Stored items:
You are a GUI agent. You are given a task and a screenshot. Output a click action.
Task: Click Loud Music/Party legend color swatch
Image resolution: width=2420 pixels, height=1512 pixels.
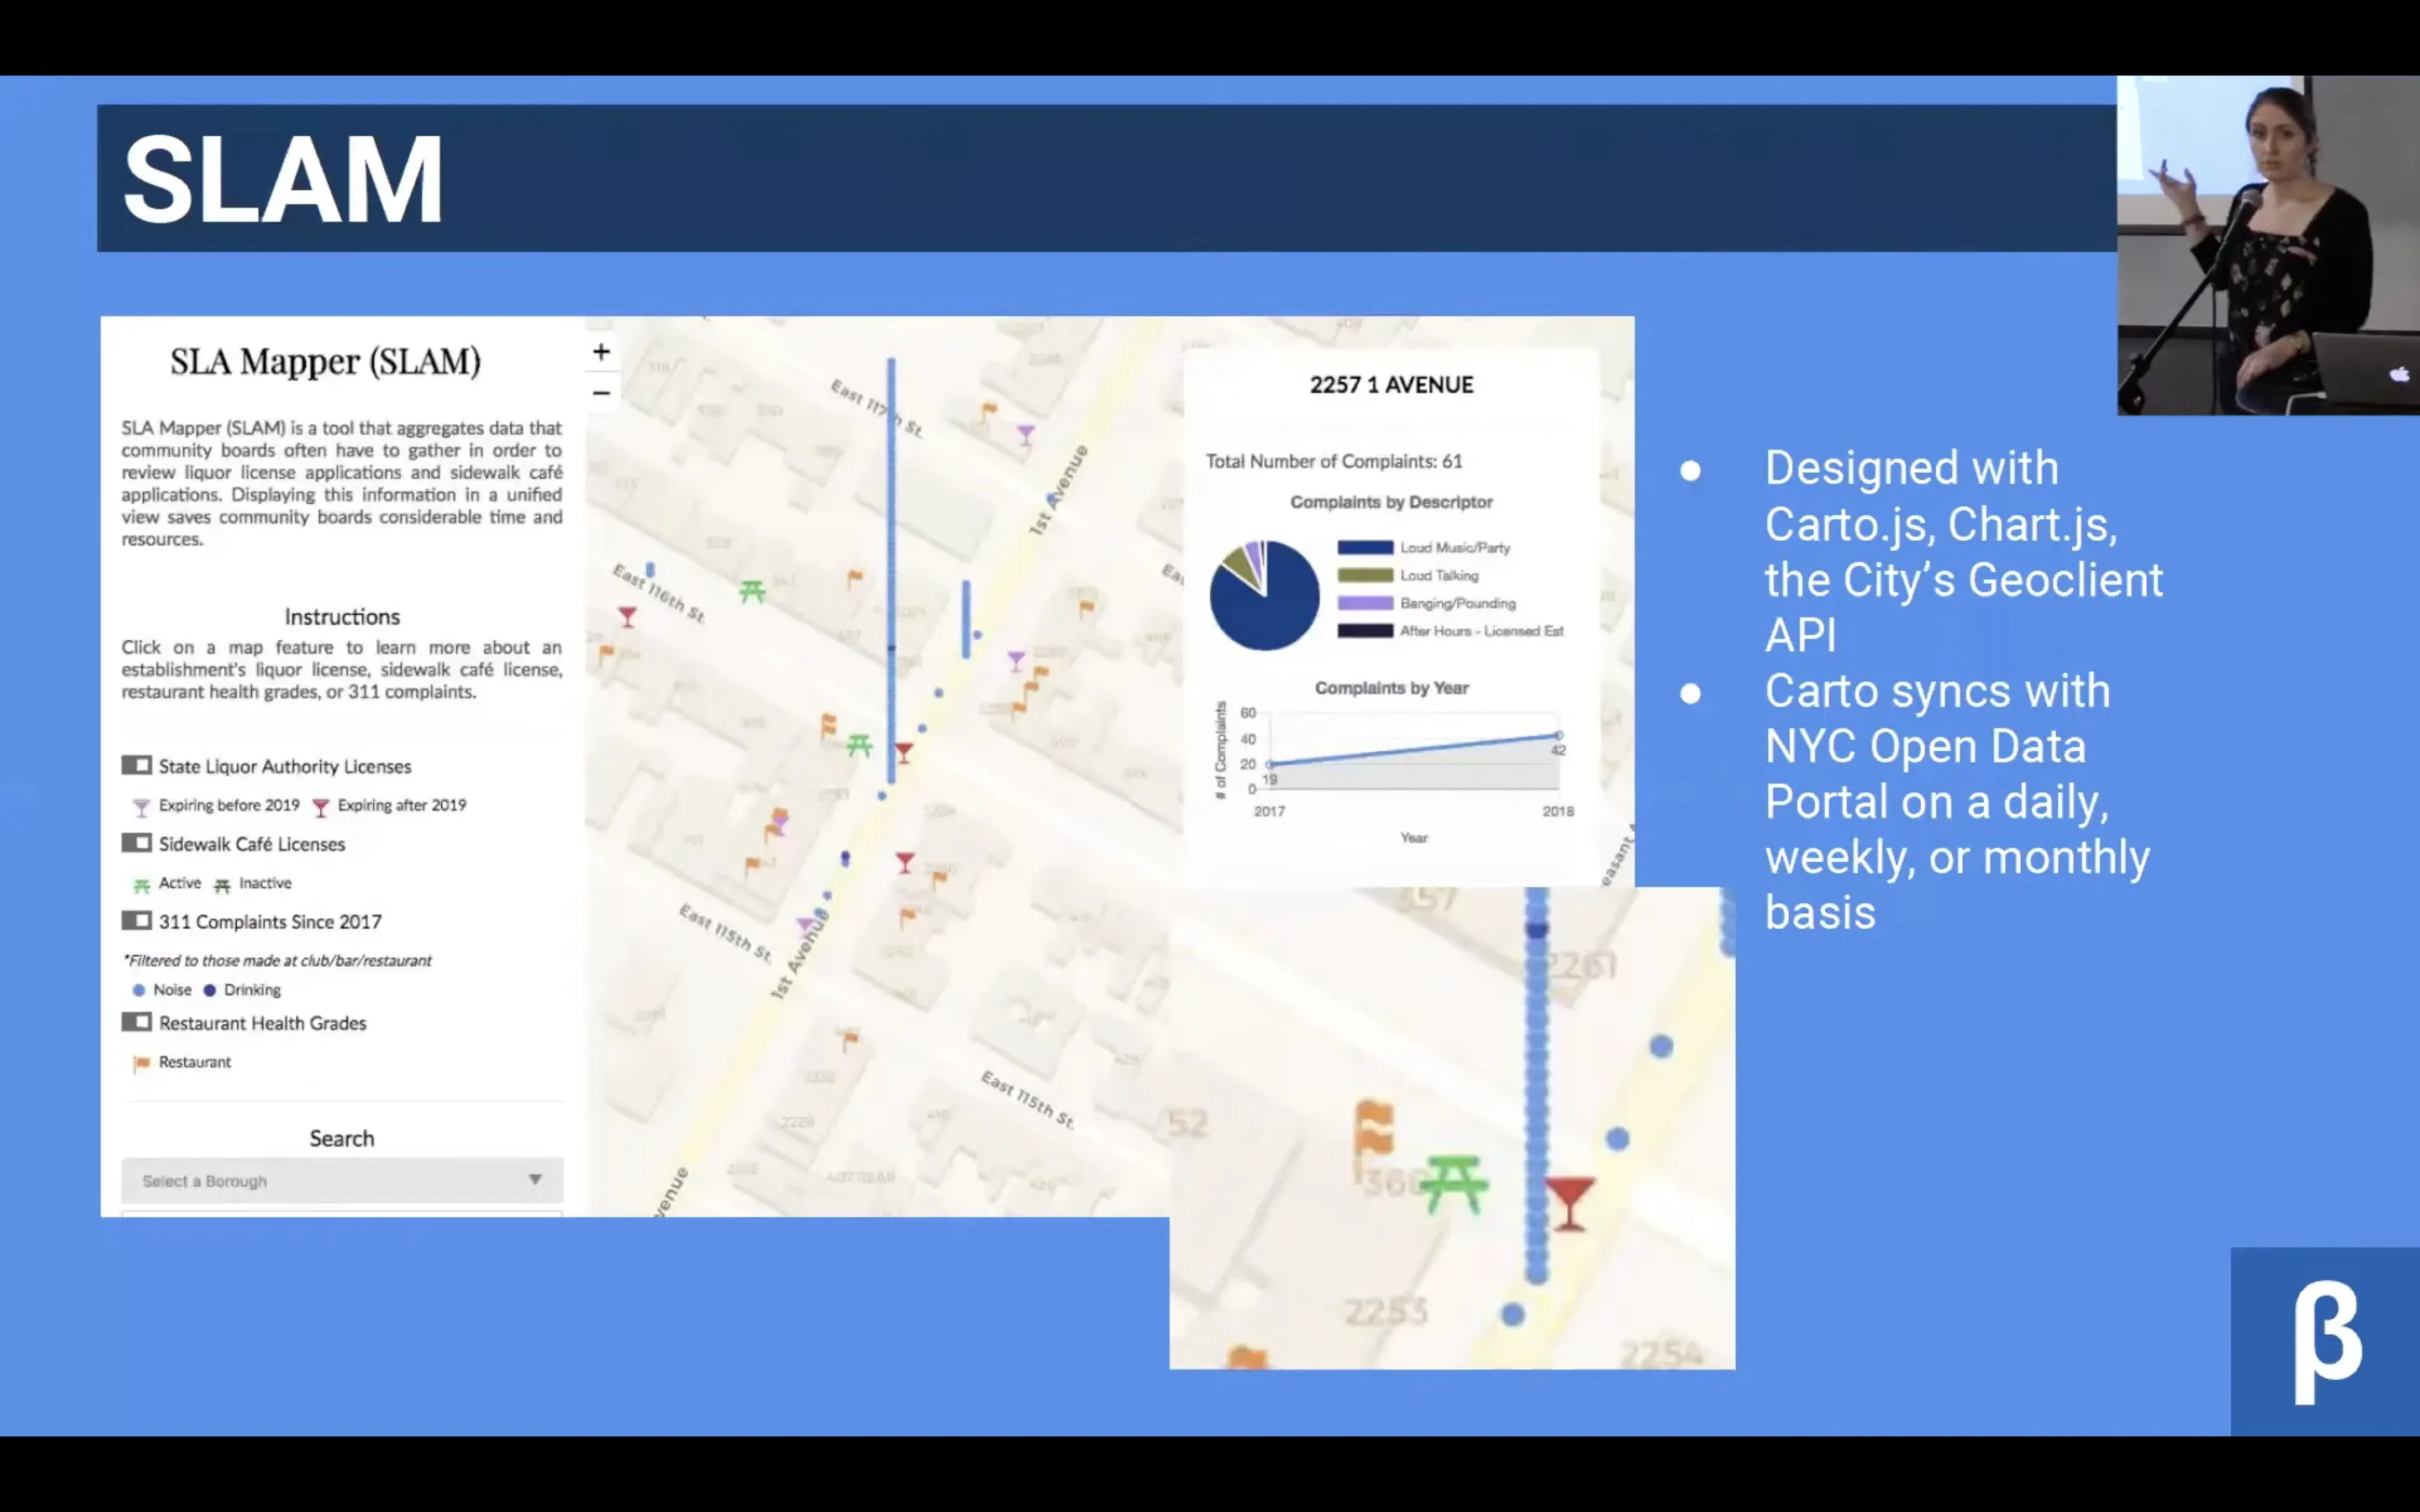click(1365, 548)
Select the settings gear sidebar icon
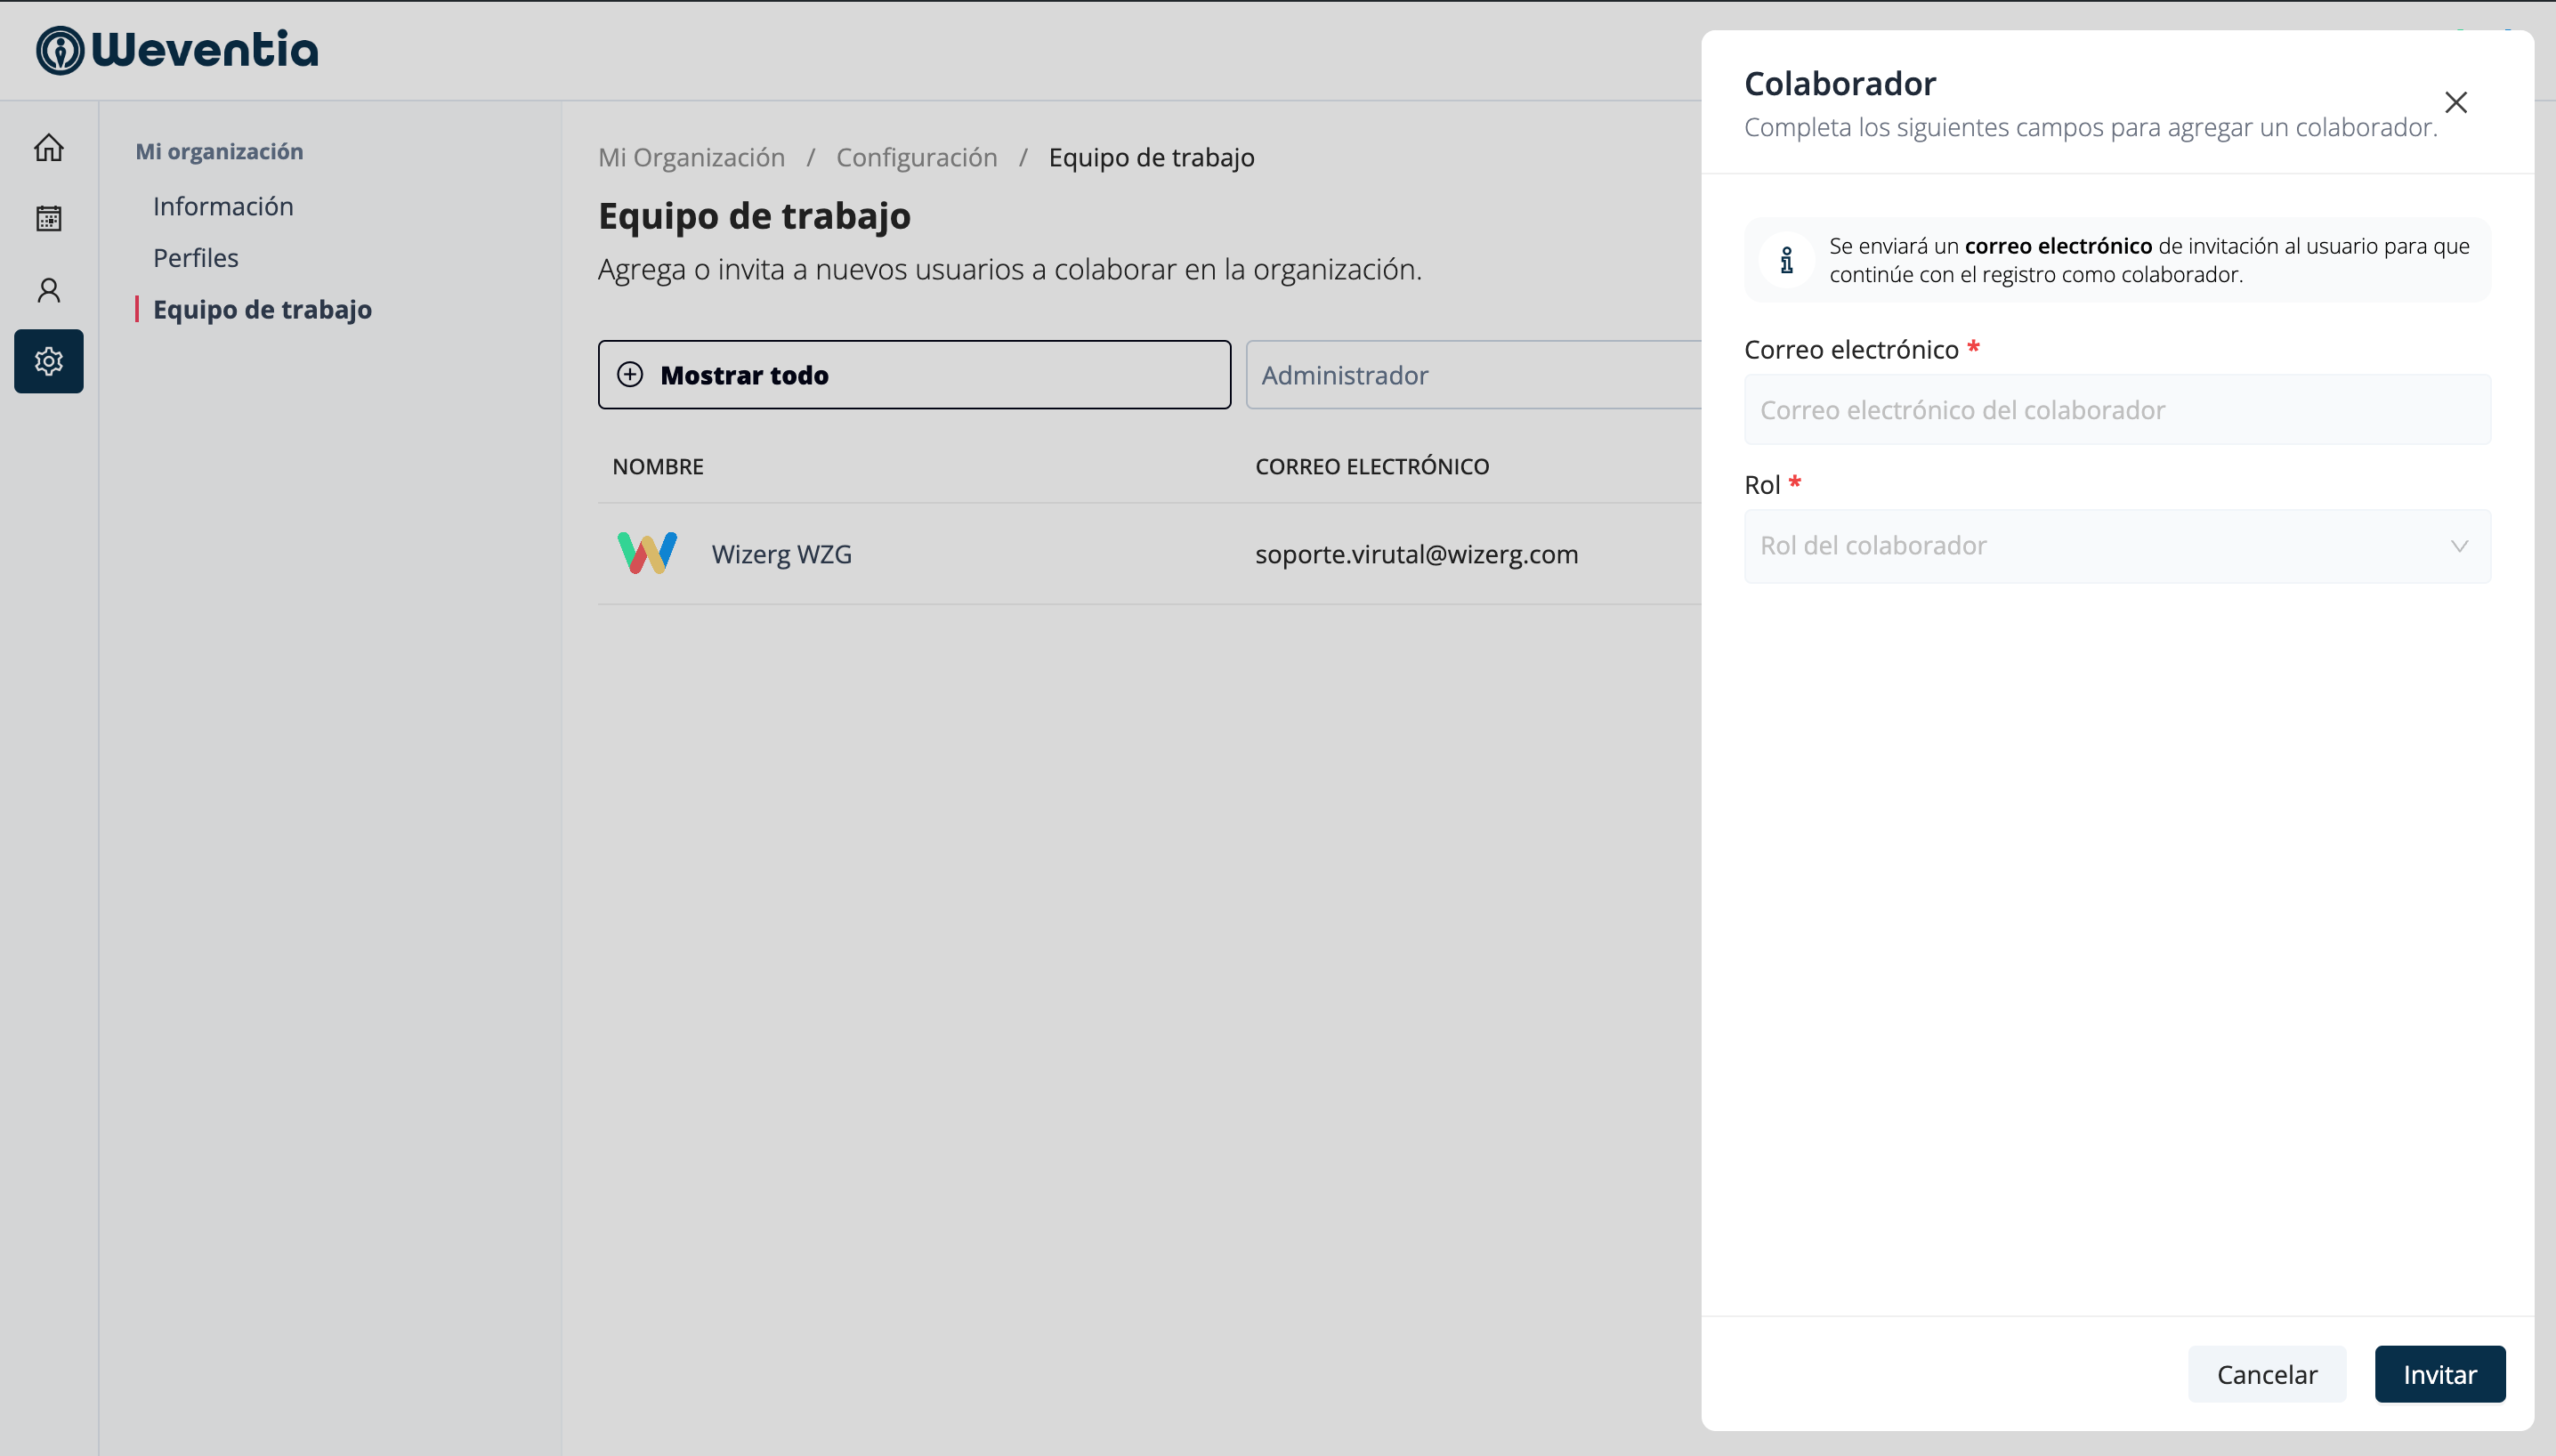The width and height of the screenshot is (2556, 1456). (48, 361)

How to complete this task
The preceding entries should be duplicated word for word; no picture belongs in the copy.

Your solution
You are a GUI agent. You are given a task and a screenshot. Output a click action.
Task: Click Loud Music/Party legend color swatch
Image resolution: width=2420 pixels, height=1512 pixels.
click(1365, 548)
Select the settings gear sidebar icon
The width and height of the screenshot is (2556, 1456). (48, 361)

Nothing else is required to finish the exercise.